Defendants moved to dismiss the claim based on federal preemption under ERISA.  Judge Alsup denied the motion, explaining that ERISA completely preempts a state-law only if:  (1) an individual at some point could have brought the claim under ERISA Section 502(a)(1)(B), which allows an ERISA “participant or beneficiary” to bring a civil action to recover benefits due, enforce his rights, or clarify his rights under the plan and (2) no other independent legal duty is implicated.  Here, neither prong was satisfied.  First, Plaintiff’s claim hinged on the Defendants’ harassing and oppressive conduct unrelated to the claims handling function.  Second, Defendants had a duty not to engage in tortious conduct, which was independent of the Defendants’ duties under ERISA.  Judge Alsup further noted that absent the denial of benefits, Daie would still have a claim for intentional infliction of emotional distress.

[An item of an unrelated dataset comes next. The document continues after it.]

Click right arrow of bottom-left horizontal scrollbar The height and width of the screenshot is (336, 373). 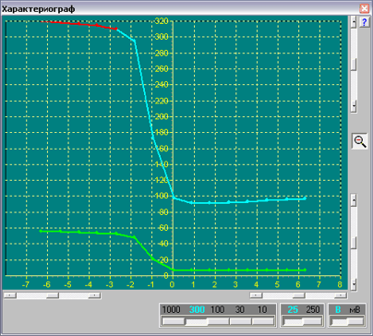(x=94, y=295)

Other cases offer insight as to what type of actions by insurers may survive ERISA preemption.  One example involves an insurance company who engaged in surveillance tactics, including falsely impersonating a bank lender to obtain personal information about a plaintiff (Dishman v. Unum Life Insurance Co. of America, 269 F.3d 974 (9th Cir. 2001)).  Sarkisyan v. CIGNA Healthcare of California, Inc., 613 F. Supp. 2d 1199, 1208-09 (C.D. Cal. 2009) distinguishes what claims may, or may not be, preempted.  In Sarkisyan, CIGNA denied authorization for a liver transplant for Plaintiff’s daughter, upheld the denial, and the girl passed away days later.  The grief-stricken parents brought suit alleging several causes of action, including intentional infliction of emotional distress.  CIGNA removed the case to federal court, then filed a motion to dismiss, contending Plaintiffs’ claims were expressly preempted by ERISA.  The District Court ruled that Plaintiff’s state law claims for intentional infliction of emotional distress based on wrongful denial of coverage under their CIGNA health insurance plan related directly to CIGNA’s denial of benefits, and thus were preempted by ERISA.  However, Plaintiffs’ state law claim for intentional infliction of emotional distress based on the verbal abuse, heckling, and “lewd hand gesture” by CIGNA employees was not preempted, because the claim was based on events occurring after the coverage decision, and thus did not directly relate to the claim decision.

These cases demonstrate that where a plaintiff’s allegations of intentional infliction of emotional distress clearly implicate an independent legal duty owed by the insurer, distinct from actions directly related to the claim for benefits, ERISA preemption does not defeat the claim.  Indeed, these holdings are consistent with public policy concerns and serve as a disincentive to insurers who mistreat their insureds, or risk liability in the form of extra-contractual damages for intentional infliction of emotional distress.